| Records for the task |
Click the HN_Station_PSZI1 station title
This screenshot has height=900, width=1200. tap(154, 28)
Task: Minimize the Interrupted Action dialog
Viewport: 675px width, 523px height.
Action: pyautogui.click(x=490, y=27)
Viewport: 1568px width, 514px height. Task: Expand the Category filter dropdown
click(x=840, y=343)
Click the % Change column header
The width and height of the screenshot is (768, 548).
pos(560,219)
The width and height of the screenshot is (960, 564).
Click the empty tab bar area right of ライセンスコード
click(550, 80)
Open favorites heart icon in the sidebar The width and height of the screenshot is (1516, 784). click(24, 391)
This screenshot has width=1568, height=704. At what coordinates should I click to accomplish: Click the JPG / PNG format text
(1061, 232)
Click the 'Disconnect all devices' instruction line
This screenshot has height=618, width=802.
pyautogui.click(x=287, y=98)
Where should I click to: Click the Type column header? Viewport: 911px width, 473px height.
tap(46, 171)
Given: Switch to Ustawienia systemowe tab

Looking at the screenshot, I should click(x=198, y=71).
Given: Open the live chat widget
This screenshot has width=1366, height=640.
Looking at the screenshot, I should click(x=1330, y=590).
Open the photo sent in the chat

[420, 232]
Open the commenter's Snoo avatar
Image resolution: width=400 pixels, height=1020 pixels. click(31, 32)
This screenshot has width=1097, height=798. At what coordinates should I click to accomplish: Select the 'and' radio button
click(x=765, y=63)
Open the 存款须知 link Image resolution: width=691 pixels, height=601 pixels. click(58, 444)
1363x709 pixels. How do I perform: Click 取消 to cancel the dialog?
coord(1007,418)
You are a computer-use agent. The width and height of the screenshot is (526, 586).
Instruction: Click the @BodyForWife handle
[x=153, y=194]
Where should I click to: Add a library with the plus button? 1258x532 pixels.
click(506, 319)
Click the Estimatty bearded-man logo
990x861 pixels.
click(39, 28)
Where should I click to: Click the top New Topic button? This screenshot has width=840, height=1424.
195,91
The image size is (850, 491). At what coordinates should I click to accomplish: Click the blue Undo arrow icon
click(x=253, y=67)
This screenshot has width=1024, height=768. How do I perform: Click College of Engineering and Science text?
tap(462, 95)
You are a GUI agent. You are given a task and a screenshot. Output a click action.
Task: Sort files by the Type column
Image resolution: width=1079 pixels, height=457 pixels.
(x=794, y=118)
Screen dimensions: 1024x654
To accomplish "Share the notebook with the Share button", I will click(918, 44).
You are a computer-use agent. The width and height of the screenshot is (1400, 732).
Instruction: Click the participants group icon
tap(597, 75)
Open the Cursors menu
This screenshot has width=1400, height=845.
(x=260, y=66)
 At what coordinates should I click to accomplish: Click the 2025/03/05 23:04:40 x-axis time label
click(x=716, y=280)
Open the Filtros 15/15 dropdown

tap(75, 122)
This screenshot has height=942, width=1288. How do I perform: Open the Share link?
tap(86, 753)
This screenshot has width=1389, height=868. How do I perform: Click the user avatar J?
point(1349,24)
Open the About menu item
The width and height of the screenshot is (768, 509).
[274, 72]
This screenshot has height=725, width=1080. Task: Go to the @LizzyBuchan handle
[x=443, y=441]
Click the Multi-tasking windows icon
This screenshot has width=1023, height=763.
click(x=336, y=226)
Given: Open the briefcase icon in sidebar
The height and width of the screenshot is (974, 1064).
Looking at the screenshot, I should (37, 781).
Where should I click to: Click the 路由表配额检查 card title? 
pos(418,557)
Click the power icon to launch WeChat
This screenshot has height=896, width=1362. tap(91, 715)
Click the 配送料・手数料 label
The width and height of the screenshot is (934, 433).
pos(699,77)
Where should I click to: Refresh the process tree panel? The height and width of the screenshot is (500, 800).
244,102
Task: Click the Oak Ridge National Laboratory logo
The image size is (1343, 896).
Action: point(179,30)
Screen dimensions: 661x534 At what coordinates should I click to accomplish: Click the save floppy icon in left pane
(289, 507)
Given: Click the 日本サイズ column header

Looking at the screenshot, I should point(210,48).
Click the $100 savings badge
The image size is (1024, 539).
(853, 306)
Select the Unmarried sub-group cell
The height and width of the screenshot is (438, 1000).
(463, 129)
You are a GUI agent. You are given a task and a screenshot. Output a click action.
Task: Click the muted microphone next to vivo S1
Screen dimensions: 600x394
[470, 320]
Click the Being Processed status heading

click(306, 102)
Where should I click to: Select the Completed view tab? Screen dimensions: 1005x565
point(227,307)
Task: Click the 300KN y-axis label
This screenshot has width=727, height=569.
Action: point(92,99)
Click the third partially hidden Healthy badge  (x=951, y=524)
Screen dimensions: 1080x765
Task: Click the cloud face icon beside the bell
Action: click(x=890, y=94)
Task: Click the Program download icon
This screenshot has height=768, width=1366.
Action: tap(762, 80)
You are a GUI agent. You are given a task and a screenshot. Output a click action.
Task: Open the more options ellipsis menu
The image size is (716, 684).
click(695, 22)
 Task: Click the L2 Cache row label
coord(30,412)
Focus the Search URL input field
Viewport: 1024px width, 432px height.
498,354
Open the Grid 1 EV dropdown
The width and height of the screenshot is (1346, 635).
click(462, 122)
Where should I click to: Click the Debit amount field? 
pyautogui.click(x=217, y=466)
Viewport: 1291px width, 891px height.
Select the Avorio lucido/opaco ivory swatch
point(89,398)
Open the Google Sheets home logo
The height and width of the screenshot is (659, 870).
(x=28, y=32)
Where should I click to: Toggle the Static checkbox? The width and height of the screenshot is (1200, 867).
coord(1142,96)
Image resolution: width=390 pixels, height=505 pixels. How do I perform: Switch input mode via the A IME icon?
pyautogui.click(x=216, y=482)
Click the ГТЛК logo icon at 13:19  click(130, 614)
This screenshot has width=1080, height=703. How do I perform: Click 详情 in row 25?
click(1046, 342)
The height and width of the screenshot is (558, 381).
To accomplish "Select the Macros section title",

| What the task requires |
The range runs from the line with "990x861 pixels." up to and including the line with "Screen dimensions: 1024x654" in the listing above; please write out exactly those lines and nothing more.

| The completed task |
990x861 pixels.
click(39, 28)
Where should I click to: Click the top New Topic button? This screenshot has width=840, height=1424.
195,91
The image size is (850, 491). At what coordinates should I click to accomplish: Click the blue Undo arrow icon
click(x=253, y=67)
This screenshot has width=1024, height=768. How do I perform: Click College of Engineering and Science text?
tap(462, 95)
You are a GUI agent. You are given a task and a screenshot. Output a click action.
Task: Sort files by the Type column
Image resolution: width=1079 pixels, height=457 pixels.
(x=794, y=118)
Screen dimensions: 1024x654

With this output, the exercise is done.